宇宙を創るダークマターーー「宇宙カクテル」のレシピ
書籍情報
- 著 者:
- キャサリン・フリース
- 訳 者:
- 水谷淳
- 出版社:
- 日本評論社
- 出版年:
- 2015年6月
著者は「理論面からダークマター探しを牽引する第一人者」(著者紹介より)。本書の特色は、ダークマターの検出実験について詳細に解説しているところ
宇宙の26パーセント(*)を占めるという、謎の重力源「ダークマター」が本書の主役。
(*)この値は「2013年3月に発表されたプランク衛星による結果」
「(前略)ダークマターが銀河や銀河団の質量の大部分を占めることが、いまでは分かっている。「ダーク」と呼ばれているのは、光を発せず望遠鏡で見ることができないからだ。その正体は謎だが、存在していることは間違いない(後略)」といい、そして、「その素性がいまにも明らかになろうとしているのだ」という。
著者はダークマターの専門家。こう述べている。「私たちが二五年前におこなった提案と計算が、世界規模で盛んなダークマター探しを促し、最近では思わせぶりな検出の兆候を生み出している」と。
この「思わせぶりな検出」とはどのようなものか、第八章「検出したという主張 本物なのか?」で詳細に説明している。ここが本書の読みどころ。検出装置についての詳しい説明を交えながら述べている。
そのまえの第七章では、「ダークマター探しの三つの方法」を紹介している。そのうちの一つは、ダークマターをつくりだすというもの。「LHCでの陽子衝突によってダークマター粒子が生成するかもしれず、それはさまざまな方法で特定できるはずだ」という。
CERNのLHC(大型ハドロンコライダー)といえば、ヒッグスボソンの発見が有名だ。これにまつわる解説が、第六章。
第五章では、ダークマター候補を紹介する。現在では否定されているものも含めて解説。「ほとんどの物理学者が見るところ、ダークマターの最有力候補は「弱い相互作用をする重い粒子」(WIMP)である」という。
第二章から第四章にはつぎのような話題がある。ダークマターの存在がどのようにして浮かび上がってきたのか、「宇宙の幾何構造」、「宇宙マイクロ波背景放射(CMB)」、「ビッグバン元素合成」など。
著者はこう述べる。

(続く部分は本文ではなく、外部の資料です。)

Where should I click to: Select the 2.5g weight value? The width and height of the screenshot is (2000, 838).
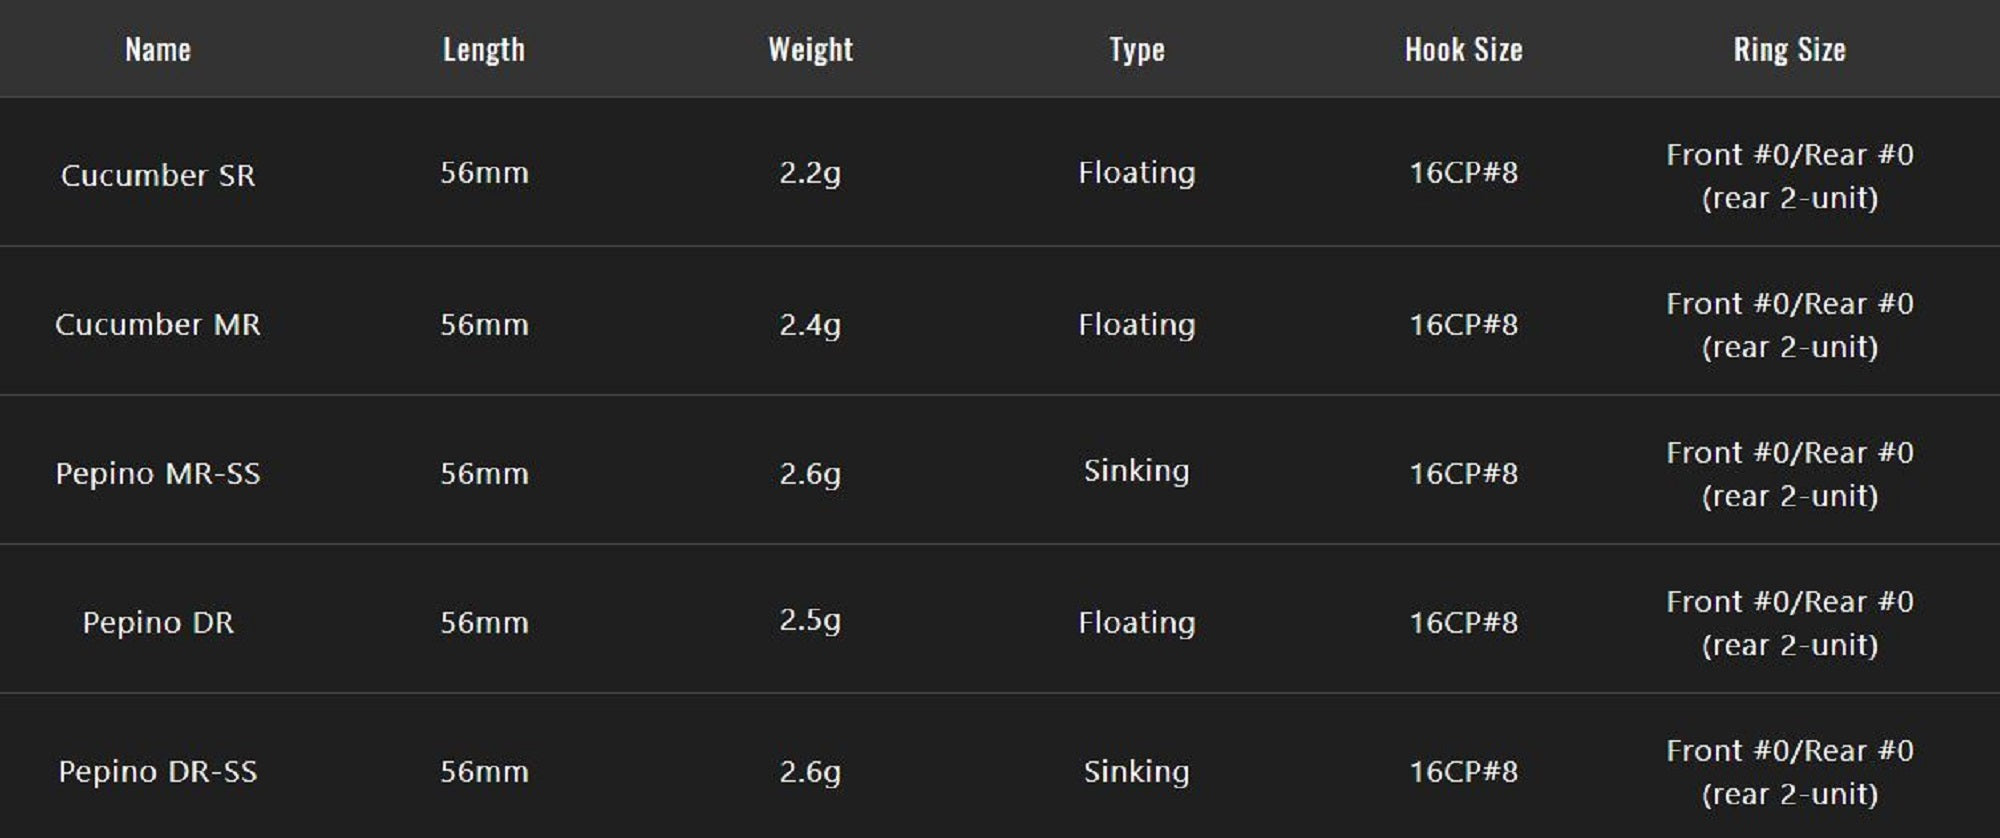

「CMBでも元素合成の研究でも、宇宙の全エネルギー密度と通常物質の量とは食い違っており、そこから必然的に、宇宙の大部分は何か新しい風変わりな代物でできているという結論が導かれるのだ」と。
第一章は、著者のエピソードを披露することからはじめて、ダークマターについて概説する。第九章(最終章)は、「ダークエネルギーと宇宙の運命」について。
ひとこと
ダークマター(暗黒物質)についての入門書ではなく、より興味を深めるための一冊。